Biracial Edgelord Can't Make Immortal : Power of Ten, Book Seven

BECMI Chapter 377 – It’s All in the Delphan



I continued my Magevoice speech to the fleet spread across the sky. “I am going to be Casting a Cloud Vessel on the ship on which I currently stand, enabling it to move through the sky with relative ease, but not great speed. Have your ropes ready, and we will set up a barge train for the moment by roping us all together.”

Done prepping the sailors and getting them into motion with something to work towards, I had to go diving into my Ring for that particular spell, which turned a sea vessel into basically a slow skyship for an hour per Caster Level, a useful way to get around and out of rough seas, if nothing else.

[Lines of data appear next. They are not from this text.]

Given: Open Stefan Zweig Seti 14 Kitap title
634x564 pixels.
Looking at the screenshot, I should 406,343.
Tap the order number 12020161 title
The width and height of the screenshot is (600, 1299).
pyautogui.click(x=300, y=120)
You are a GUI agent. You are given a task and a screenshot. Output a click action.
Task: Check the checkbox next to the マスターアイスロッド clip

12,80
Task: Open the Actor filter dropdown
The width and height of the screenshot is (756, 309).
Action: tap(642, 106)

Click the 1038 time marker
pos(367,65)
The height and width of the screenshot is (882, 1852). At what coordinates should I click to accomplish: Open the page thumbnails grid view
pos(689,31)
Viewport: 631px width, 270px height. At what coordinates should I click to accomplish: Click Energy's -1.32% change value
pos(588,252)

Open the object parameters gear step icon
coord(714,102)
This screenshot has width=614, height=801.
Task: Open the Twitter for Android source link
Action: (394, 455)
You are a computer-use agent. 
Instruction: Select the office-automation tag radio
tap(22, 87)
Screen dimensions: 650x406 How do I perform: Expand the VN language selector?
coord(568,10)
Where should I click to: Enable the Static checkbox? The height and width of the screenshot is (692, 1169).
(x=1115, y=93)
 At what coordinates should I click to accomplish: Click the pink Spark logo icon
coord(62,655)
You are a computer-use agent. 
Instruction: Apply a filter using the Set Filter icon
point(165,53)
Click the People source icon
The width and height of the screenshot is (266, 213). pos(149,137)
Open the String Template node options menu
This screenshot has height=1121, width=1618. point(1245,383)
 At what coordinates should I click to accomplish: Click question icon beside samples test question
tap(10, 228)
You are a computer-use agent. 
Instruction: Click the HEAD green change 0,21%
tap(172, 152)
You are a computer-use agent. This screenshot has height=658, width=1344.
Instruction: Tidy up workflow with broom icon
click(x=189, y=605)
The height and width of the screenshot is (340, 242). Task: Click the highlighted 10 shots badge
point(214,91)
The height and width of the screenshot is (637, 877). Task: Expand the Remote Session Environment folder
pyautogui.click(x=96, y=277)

But the fact remained that I had it, no way I could NOT have it in a culture as obsessed with aeromancy and skyships as Delpha had, and it would turn this haggard bunch of sea vessels trying to sail the winds into something that was going to be respectfully more dangerous and maneuverable than anything would be able to predict.

It was also a VII, and could be made Permanent...

Dread tingled and indicated there was Immortal attention upon us, the same three Immortals as before. I wondered how Delphax was taking the obliteration of His Avatar, the shock obliterating the memory of the cause of it as I looked around.

Sama wasn’t with us, which would have been much the best scenario if we had to get into a naval engagement in the skyworld… no, no that couldn’t possibly be the reason lost ships had been returned to us, nopers. Someone wanted to see some excitement.

With grim expectations for what was ahead of us, I got to work.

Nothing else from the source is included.